Bases: BaseEvaluator

Evaluator for LM-based retrieval quality in RAG pipelines.

This evaluator

Runs a configurable set of retrieval metrics (by default: DeepEval contextual precision and contextual recall)
Combines their scores using a simple rule-based scheme to produce:
- relevancy_rating (good / bad / incomplete)
- score (aggregated retrieval score)
- possible_issues (list of textual issues)

Default expected input

query (str): The query to evaluate the metric.
expected_response (str): The expected response to evaluate the metric.
retrieved_context (str | list[str]): The list of retrieved contexts to evaluate the metric. If the retrieved context is a str, it will be converted into a list with a single element.

Attributes:

Name	Type	Description
`name`	`str`	The name of the evaluator.
`metrics`	`list[BaseMetric]`	The list of metrics to evaluate.
`enabled_metrics`	`Sequence[type[BaseMetric] \| str] \| None`	The list of metrics to enable.
`model`	`str \| ModelId \| BaseLMInvoker`	The model to use for the metrics.
`model_credentials`	`str \| None`	The model credentials to use for the metrics.
`model_config`	`dict[str, Any] \| None`	The model configuration to use for the metrics.
`run_parallel`	`bool`	Whether to run the metrics in parallel.
`rule_book`	`LMBasedRetrievalRuleBook \| None`	The rule book for evaluation.
`rule_engine`	`LMBasedRetrievalRuleEngine \| None`	The rule engine for classification.

Initialize the LM-based retrieval evaluator.

Parameters:

Name	Type	Description	Default
`metrics`	`Sequence[BaseMetric] \| None`	Optional custom retrieval metric instances. If provided, these will be used as the base pool and may override the default metrics by name. Defaults to None.	`None`
`enabled_metrics`	`Sequence[type[BaseMetric] \| str] \| None`	Optional subset of metrics to enable from the metric pool. Each entry can be either a metric class or its `name`. If None, all metrics from the pool are used. Defaults to None.	`None`
`model`	`str \| ModelId \| BaseLMInvoker`	Model for the default DeepEval metrics. Defaults to `DefaultValues.MODEL`.	`MODEL`
`model_credentials`	`str \| None`	Credentials for the model, required when `model` is a string. Defaults to None.	`None`
`model_config`	`dict[str, Any] \| None`	Optional model configuration. Defaults to None.	`None`
`run_parallel`	`bool`	Whether to run retrieval metrics in parallel. Defaults to True.	`True`
`rule_book`	`LMBasedRetrievalRuleBook \| None`	The rule book for evaluation. If not provided, a default one is generated based on enabled metrics. Defaults to None.	`None`
`rule_engine`	`LMBasedRetrievalRuleEngine \| None`	The rule engine for classification. If not provided, a new instance is created with the determined rule book. Defaults to None.	`None`

`required_fields` `property`

Return the union of required fields from all configured metrics.

*Given information*.
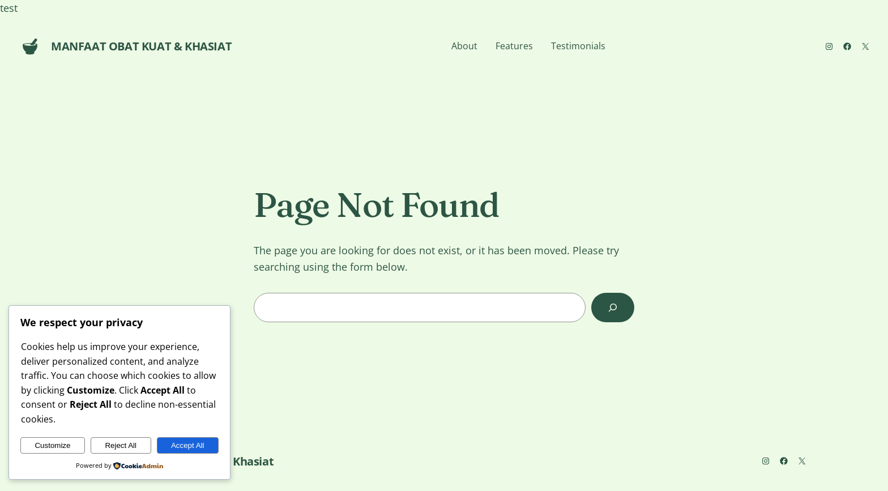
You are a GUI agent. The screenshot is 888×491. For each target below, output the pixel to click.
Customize (52, 445)
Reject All (120, 445)
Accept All (187, 445)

*Requests*.
• 1. According to the retrieval evaluator documentation, which metrics does the evaluator run by default?
• 2. Using the retrieval evaluator documentation, explain why the retrieved_context input may be given as a single string instead of a list.
• 3. Continue the retrieval evaluator documentation from the point where it stops.

*Per-task outputs*.
• 1. DeepEval contextual precision and contextual recall.

• 2. A string is accepted because the evaluator converts it into a list with a single element. It is then handled the same way as a list of retrieved contexts.

• 3.
`LMBasedRetrievalRuleBook(good, bad)` `dataclass`

Bundle of good and bad composite specs for LM-based retrieval.

Both are plain FloatMetricSpec objects, so you can build them with & / | / ~ or any other sutoppu combinator.

Attributes:

Name	Type	Description
`good`	`FloatMetricSpec`	The good rule.
`bad`	`FloatMetricSpec`	The bad rule.

`LMBasedRetrievalRuleEngine(rules)`

Bases: BaseRuleEngine[LMBasedRetrievalRuleBook, FloatMetricSpec, str]

Classify metric dictionaries using an injected LMBasedRetrievalRuleBook.

Initialize the LMBasedRetrievalRuleEngine.

`RuleConfig(defaults, score_key, comparator, empty_fallback, combine_with_and)` `dataclass`

Configuration for building a composite rule.

`from_default_rule_book(enabled_metrics=None, metric_thresholds=None)` `staticmethod`

Get the default rule engine.

Parameters:

Name	Type	Description	Default
`enabled_metrics`	`list[str] \| None`	A list of metric names to include. If None, all are included. Defaults to None.	`None`
`metric_thresholds`	`dict[str, dict[str, float]] \| None`	Optional per-metric threshold overrides. Keys are metric names and values are dictionaries with optional "good_score" and "bad_score" entries. Defaults to None.	`None`

Returns:

Name	Type	Description
`LMBasedRetrievalRuleEngine`	`'LMBasedRetrievalRuleEngine'`	The default rule engine.

`get_adaptive_rule_book(available_metrics, metric_thresholds=None)` `staticmethod`

Generate rule book based on available metrics.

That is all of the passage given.